Cheers to all my fellow rheumatoid arthritis (RA) sojourners. February is Heart Health Month and with Valentine’s Day celebrated this week, I have hearts on my mind. Actually, my heart is regularly on my mind. Having RA puts me at greater risk for heart disease. This is most likely due to the inflammatory process of the disease.
Dr. Eric Matteson, chair of rheumatology at the Mayo Clinic, says people with severe RA are twice as likely to develop heart disease. The first year of being diagnosed with RA is a good time to address potential heart disease risks. This is not well known. The more active the RA, the greater the risk for heart disease.
Heart disease is the Number One killer of men and women in America. It is cause of premature death in more than 50 percent of people with RA. This is why the health of my heart is often on my mind. It is important for those of us with RA to understand this risk so we can make lifestyle decisions to help mitigate the risk. We will talk about that later.
Dr. Jon T. Giles, who is an associate professor of medicine in the Division of Rheumatology at the College of Physicians and Surgeons at Columbia University, says the heart disease in people with rheumatoid arthritis is more likely to be clinically silent. That is another reason I want to keep my heart on my mind.
Artherosclerosis, or hardening of the arteries, progresses faster in RA patients. Plaques, which are fatty deposits that can form and clog blood vessels in the heart and brain, have different characteristics in the person with RA as opposed to those that develop in the general population. “They are more unstable and prone to rupture, which is the event that leads to a heart attack” says Dr.

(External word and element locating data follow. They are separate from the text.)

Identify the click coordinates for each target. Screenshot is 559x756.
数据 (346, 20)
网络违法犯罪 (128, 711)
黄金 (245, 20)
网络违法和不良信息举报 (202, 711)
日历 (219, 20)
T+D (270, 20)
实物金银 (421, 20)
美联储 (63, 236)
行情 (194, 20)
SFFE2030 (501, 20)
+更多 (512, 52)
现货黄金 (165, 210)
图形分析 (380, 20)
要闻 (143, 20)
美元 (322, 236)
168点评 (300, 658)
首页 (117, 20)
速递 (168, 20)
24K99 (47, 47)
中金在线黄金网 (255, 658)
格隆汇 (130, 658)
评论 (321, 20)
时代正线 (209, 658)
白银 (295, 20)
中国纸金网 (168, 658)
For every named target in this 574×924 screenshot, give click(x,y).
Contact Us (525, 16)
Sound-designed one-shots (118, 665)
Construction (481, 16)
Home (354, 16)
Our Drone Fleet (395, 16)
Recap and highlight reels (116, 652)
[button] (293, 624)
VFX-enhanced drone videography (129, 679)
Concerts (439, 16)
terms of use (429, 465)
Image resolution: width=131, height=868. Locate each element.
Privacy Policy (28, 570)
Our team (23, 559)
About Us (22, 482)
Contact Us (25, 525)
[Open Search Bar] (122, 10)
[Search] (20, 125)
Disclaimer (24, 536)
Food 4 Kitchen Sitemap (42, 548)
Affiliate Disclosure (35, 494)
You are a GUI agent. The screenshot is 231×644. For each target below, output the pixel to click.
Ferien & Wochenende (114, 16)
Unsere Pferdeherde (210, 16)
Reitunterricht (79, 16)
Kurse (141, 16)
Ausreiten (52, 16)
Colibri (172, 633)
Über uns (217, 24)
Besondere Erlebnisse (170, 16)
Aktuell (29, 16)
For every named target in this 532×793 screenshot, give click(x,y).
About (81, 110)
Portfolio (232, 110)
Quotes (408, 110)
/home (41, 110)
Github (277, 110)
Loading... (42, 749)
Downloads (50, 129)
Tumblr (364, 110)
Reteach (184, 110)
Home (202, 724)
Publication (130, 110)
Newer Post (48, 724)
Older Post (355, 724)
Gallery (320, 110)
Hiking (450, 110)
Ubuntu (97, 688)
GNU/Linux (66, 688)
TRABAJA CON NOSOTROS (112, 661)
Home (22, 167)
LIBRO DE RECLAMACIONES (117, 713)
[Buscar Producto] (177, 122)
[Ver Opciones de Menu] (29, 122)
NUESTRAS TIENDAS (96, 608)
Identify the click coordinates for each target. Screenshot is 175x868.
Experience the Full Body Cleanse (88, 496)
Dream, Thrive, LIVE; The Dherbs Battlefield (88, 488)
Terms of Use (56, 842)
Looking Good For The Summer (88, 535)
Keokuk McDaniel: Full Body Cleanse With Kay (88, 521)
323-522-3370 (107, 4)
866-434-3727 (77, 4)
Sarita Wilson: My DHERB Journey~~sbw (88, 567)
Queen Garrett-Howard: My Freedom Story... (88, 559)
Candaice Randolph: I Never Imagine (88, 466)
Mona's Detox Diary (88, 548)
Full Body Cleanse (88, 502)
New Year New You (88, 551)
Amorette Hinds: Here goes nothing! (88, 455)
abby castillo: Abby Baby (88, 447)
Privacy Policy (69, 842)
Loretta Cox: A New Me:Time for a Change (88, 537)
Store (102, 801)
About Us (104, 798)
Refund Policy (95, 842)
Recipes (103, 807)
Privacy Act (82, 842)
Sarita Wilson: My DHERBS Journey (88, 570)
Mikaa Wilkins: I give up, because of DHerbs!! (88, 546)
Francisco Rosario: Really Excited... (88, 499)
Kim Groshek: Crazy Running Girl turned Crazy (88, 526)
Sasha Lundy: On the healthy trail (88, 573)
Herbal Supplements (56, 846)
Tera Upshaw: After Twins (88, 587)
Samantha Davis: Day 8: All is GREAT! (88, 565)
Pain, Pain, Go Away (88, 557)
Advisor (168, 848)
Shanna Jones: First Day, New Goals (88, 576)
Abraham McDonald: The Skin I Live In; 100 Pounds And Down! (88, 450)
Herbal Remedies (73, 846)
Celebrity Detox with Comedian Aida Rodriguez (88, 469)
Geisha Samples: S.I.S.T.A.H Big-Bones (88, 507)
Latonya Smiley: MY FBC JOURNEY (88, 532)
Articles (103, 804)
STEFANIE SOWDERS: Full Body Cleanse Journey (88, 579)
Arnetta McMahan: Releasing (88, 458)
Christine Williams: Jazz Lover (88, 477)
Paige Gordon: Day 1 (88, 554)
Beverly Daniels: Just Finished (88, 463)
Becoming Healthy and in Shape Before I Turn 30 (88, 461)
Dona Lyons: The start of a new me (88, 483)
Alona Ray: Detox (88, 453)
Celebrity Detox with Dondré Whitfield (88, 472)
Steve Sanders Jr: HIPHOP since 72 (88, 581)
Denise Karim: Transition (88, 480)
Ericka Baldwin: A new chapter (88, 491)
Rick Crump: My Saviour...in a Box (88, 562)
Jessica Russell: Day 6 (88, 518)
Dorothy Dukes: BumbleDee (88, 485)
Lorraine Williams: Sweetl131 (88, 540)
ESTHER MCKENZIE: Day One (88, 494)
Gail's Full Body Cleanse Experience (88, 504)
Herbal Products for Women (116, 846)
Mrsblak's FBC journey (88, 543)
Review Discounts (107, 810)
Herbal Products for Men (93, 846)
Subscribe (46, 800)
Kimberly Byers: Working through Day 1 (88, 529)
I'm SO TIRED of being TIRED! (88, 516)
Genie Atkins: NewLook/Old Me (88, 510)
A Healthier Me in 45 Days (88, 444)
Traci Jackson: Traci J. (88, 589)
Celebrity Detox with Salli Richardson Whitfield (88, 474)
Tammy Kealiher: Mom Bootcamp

Giles. He says the arteries of a person with RA may be “older” than their chronological age.
Here is the cheerful news! The increased risk of heart disease is the RA patient seems to disappear when the rheumatoid arthritis is well-controlled, according to Dr. Giles. That means modifying my lifestyle to give my body the best opportunity to manage the disease. This is in addition to my biologic. I will once again talk about my FRESH life story.
Before I get into the lifestyle changes I want to say STOP SMOKING if you are a smoker. That is a huge heart disease risk.
FRESH is the acronym I created to give me a quick reference for the 5 lifestyle changes I made that I believe have made a difference managing my RA.
The F is for food. I limit processed food, added sugars and added salt.
The R is for relaxation or stress reduction. I meditate, take walks and make time to relax.
The E is for exercise. I walk the dog and take a 50 minute pilates session each week.
The S is for sleep. I aim for six to eight hours of sleep each night. I often get more these days.
The H is for hydration. Divide your weight in pounds in half and that gives you the ounces of water you should aim to consume each day.
Keeping my heart on my mind is using Arthritis Wisdom! Knowing I am at increased risk of heart disease motivates me to make lifestyle changes to hopefully mitigate the heart disease risk my RA poses.